Bloomberg Anywhere Bloomberg Professional About Bloomberg


 
Fed Actions Defuse Subprime ARM Rate Reset Bomb: John M. Berry

Commentary by John M. Berry


March 27 (Bloomberg) -- Many analysts and public officials have said that foreclosures of subprime adjustable-rate mortgages would soar this year as owners' monthly payments jumped when interest rates reset to a higher level.

Not only is that unlikely to happen, this year's resets of earlier vintages of subprime mortgages may even reduce some payments that increased in 2007.

The reason? The index to which many ARMs are tied is the six-month London inter-bank offered rate, or Libor, and that rate has fallen from more than 5.3 percent last fall to about half that level.
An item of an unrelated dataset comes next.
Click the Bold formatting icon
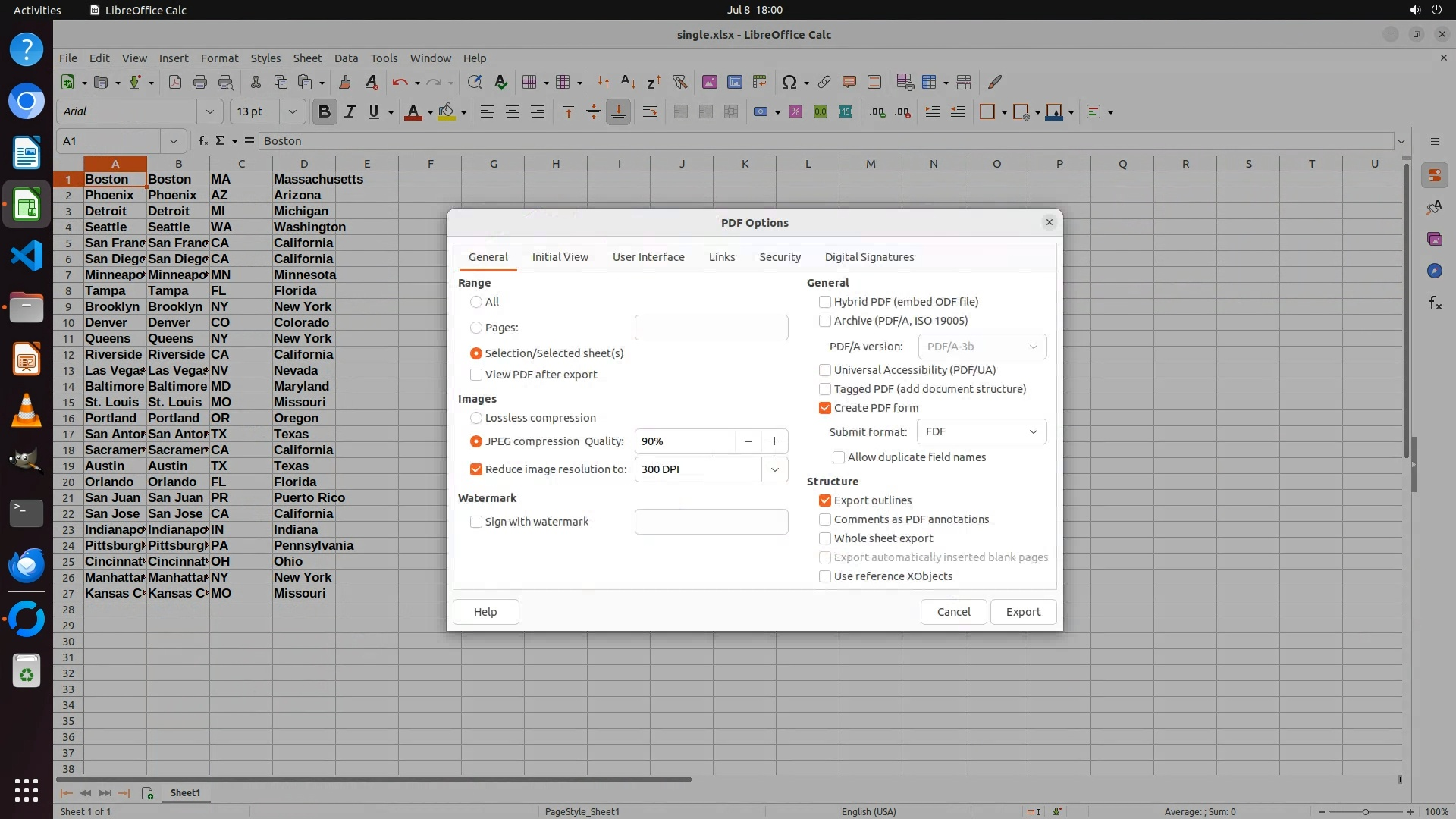 point(325,111)
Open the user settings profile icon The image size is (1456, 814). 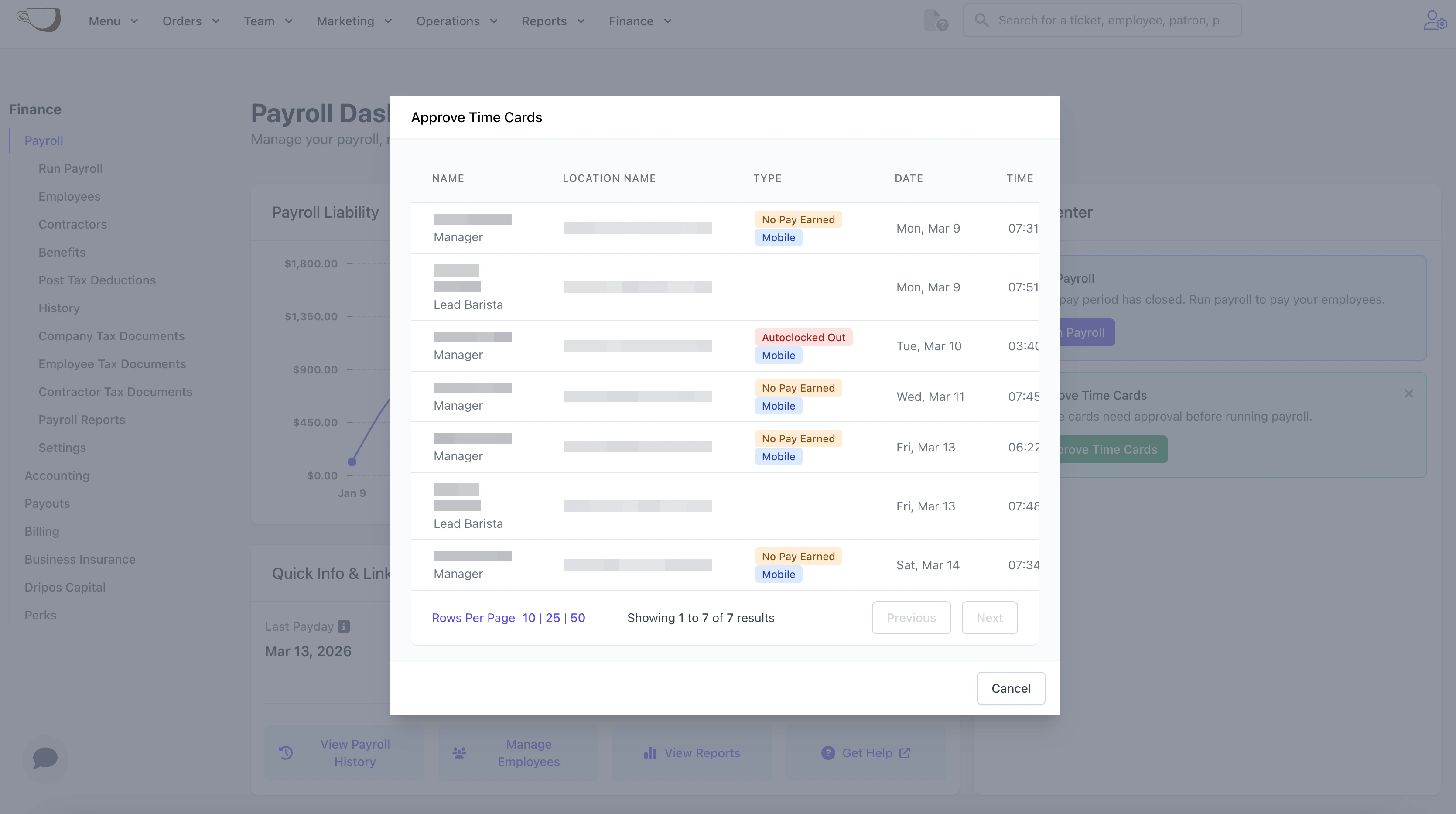(x=1435, y=21)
The Federal Reserve's cuts in its target for the overnight lending rate -- the last to 2.25 percent on March 18 -- from 5.25 percent in mid-September, plus actions to increase liquidity in the inter-bank lending market, have caused the Libor to fall.

Unfortunately, most of the defaults and foreclosures that have wreaked havoc in financial markets haven't been due to resets so far. Many borrowers simply bought a house or condo they couldn't afford unless bailed out by rising prices, and lower rates alone won't help them much.

Still, the big drop in Libor means there likely will be many fewer foreclosures than there would have been.

Much of the discussion about the danger of resets has focused on the initial interest rate, or ``teaser rate,'' that ARMs carried. That left the impression it was a very low rate that would adjust up a lot. Most of the initial rates were 8.5 percent or above, and now many are set to adjust hardly at all.

New Subprime Report

A new report, ``Understanding the Securitization of Subprime Mortgage Credit,'' by economists Adam B. Ashcraft and Til Schuermann of the New York Federal Reserve Bank, published this month, provides a wealth of detail about subprime mortgages. Much of its information is based on a pool of such mortgage-backed securities issued by New Century Financial in June 2006.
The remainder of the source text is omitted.